Tom Wolf, who served as Governor of Pennsylvania from 2015 to 2023, is from Mount Wolf and is a descendant of George H. Wolf.

==Geography==
Mount Wolf is located at (40.062794, -76.705587).

According to the United States Census Bureau, the borough has a total area of 0.5 square mile (1.4 km^{2}), all land.

==Demographics==

As of the census of 2000, there were 1,373 people, 548 households, and 396 families residing in the borough. The population density was 2,530.6 PD/sqmi. There were 570 housing units at an average density of 1,050.6 /sqmi. The racial makeup of the borough was 97.01% White, 1.24% African American, 0.15% Native American, 0.22% Asian, 0.22% from other races, and 1.17% from two or more races. Hispanic or Latino of any race were 1.60% of the population.

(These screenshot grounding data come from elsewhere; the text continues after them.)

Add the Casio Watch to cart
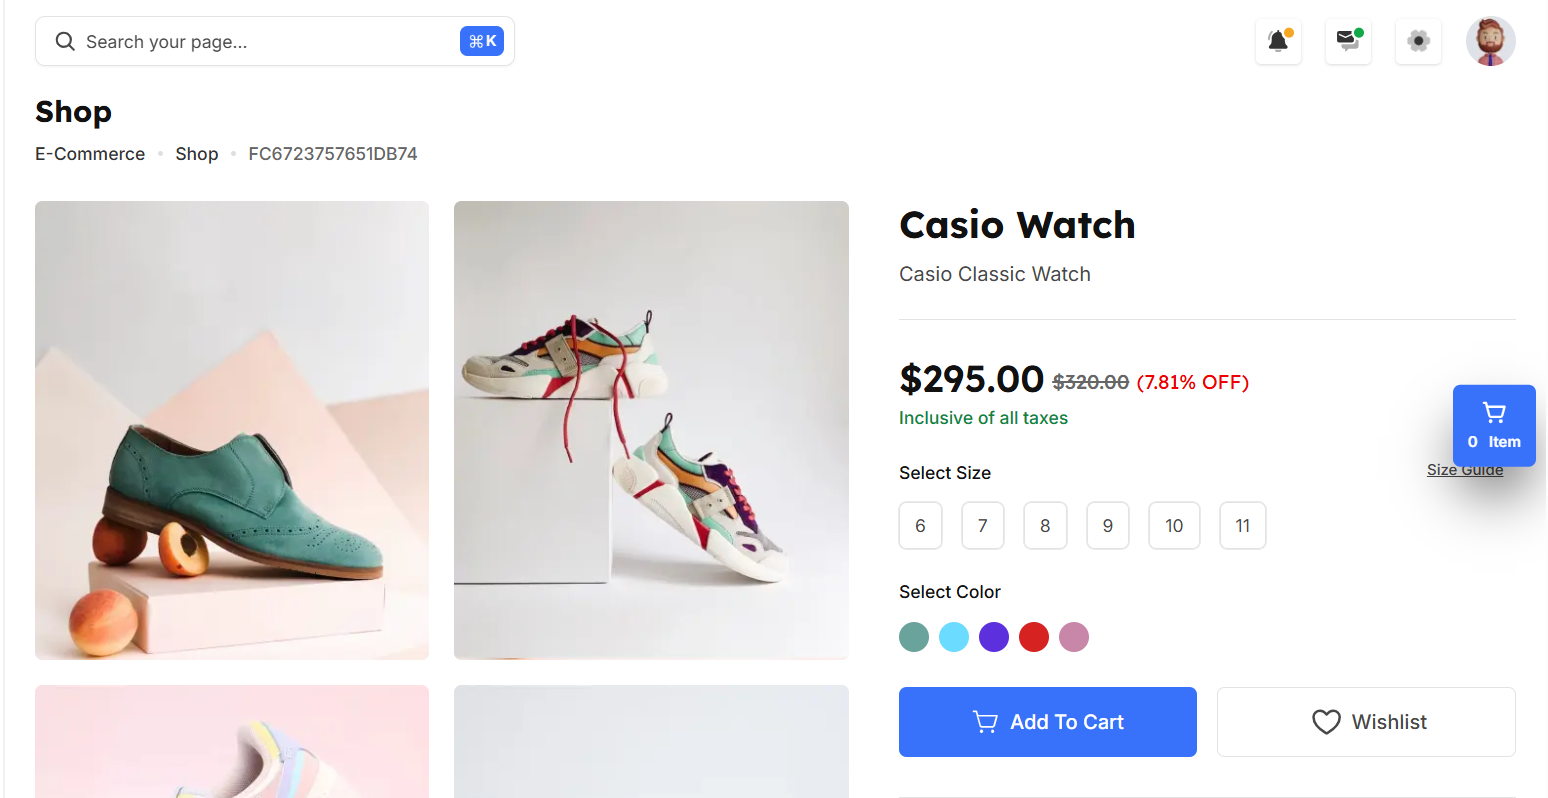 1048,722
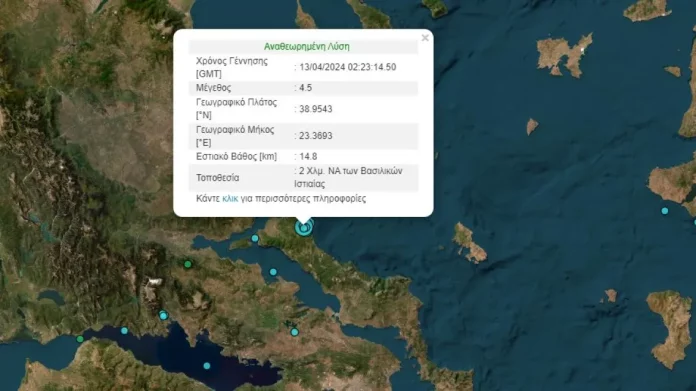
Task: Select the cyan marker just west of the epicenter
Action: pos(255,238)
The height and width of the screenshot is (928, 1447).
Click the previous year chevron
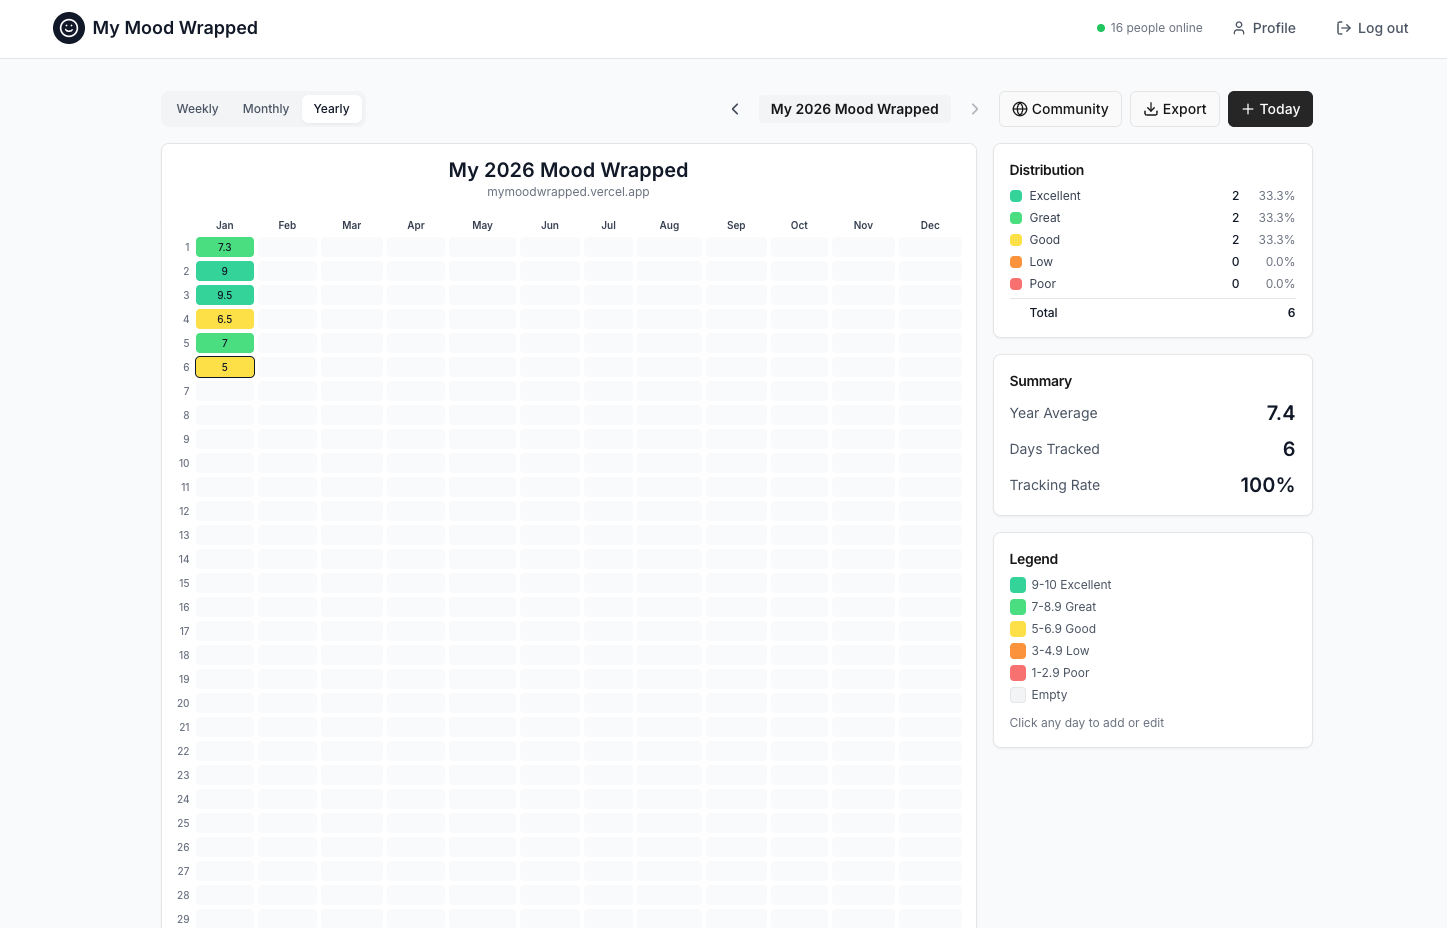click(735, 108)

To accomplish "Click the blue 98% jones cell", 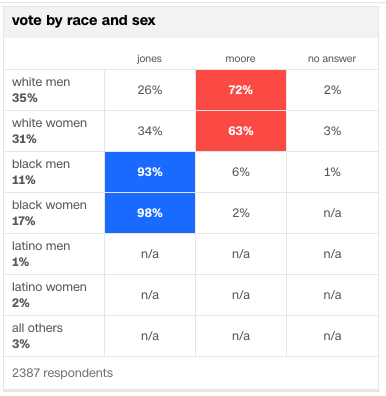I will click(150, 213).
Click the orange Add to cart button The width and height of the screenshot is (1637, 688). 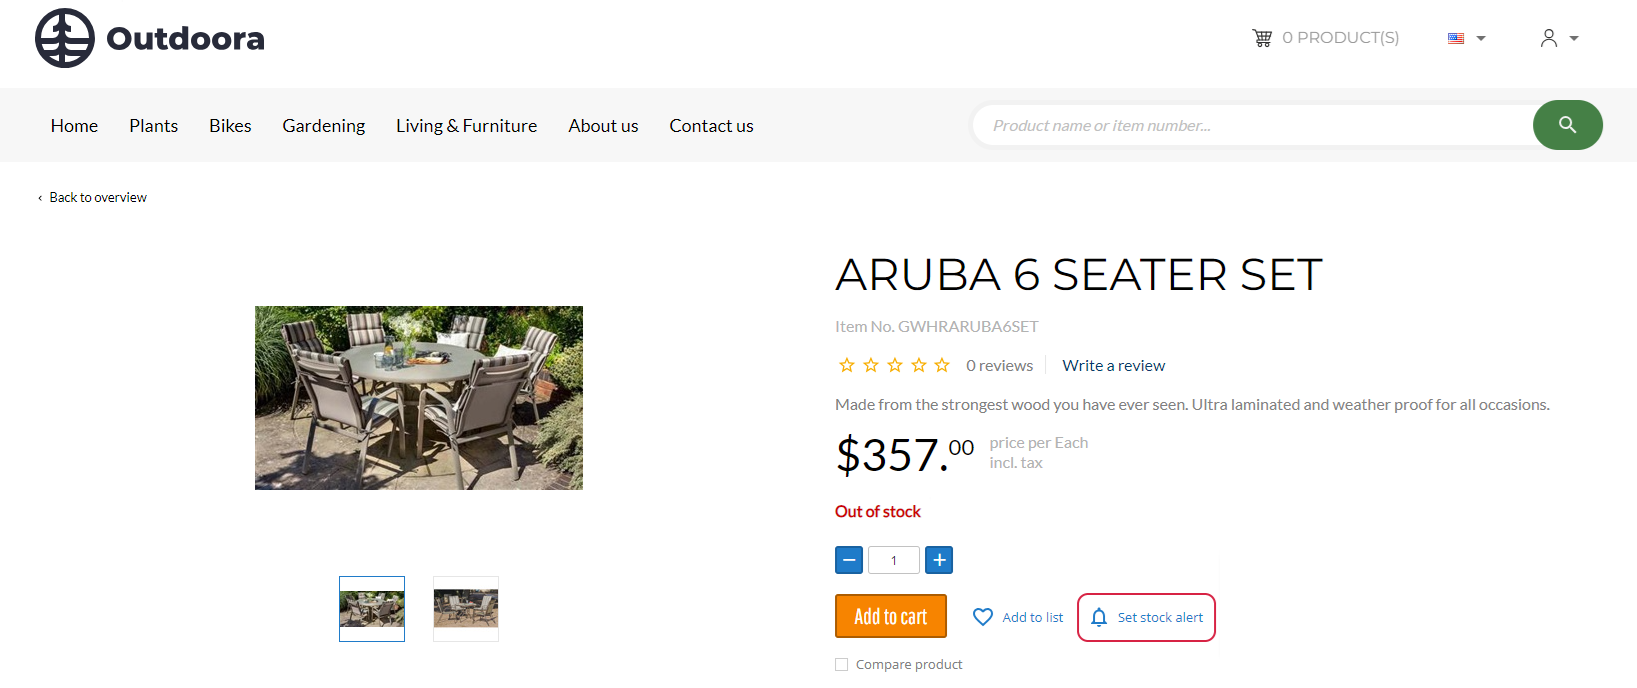pyautogui.click(x=891, y=616)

There were 548 households, out of which 28.5% had children under the age of 18 living with them, 56.8% were married couples living together, 10.9% had a female householder with no husband present, and 27.6% were non-families. 23.2% of all households were made up of individuals, and 11.5% had someone living alone who was 65 years of age or older. The average household size was 2.44 and the average family size was 2.85.

The borough's population distribution by age was as follows: 24.4% under the age of 18 years, 7.1% from 18 to 24 years, 29.3% from 25 to 44 years, 22.2% from 45 to 64 years, and 17.0% 65 years of age or older. The median age was 40 years. For every 100 females there were 92.6 males. For every 100 females age 18 and over, there were 90.5 males.

The median income for a household in the borough was $42,135, and the median income for a family was $47,813. Males had a median income of $35,268 versus $25,859 for females. The per capita income for the borough was $19,760. About 2.5% of families and 4.7% of the population were below the poverty line, including 2.1% of those under age 18 and 3.1% of those age 65 or over.

Historical population
| Census | Pop. | Note | %± |
| 1880 | 148 |  | — |
| 1920 | 688 |  | — |
| 1930 | 999 |  | 45.2% |
| 1940 | 970 |  | −2.9% |
| 1950 | 1,164 |  | 20.0% |
| 1960 | 1,514 |  | 30.1% |
| 1970 | 1,811 |  | 19.6% |
| 1980 | 1,517 |  | −16.2% |
| 1990 | 1,365 |  | −10.0% |
| 2000 | 1,373 |  | 0.6% |
| 2010 | 1,393 |  | 1.5% |
| 2020 | 1,368 |  | −1.8% |
| 2021 (est.) | 1,363 | Decrease | −0.4% |
Sources:

==Education==
Mount Wolf is served by the Northeastern York School District.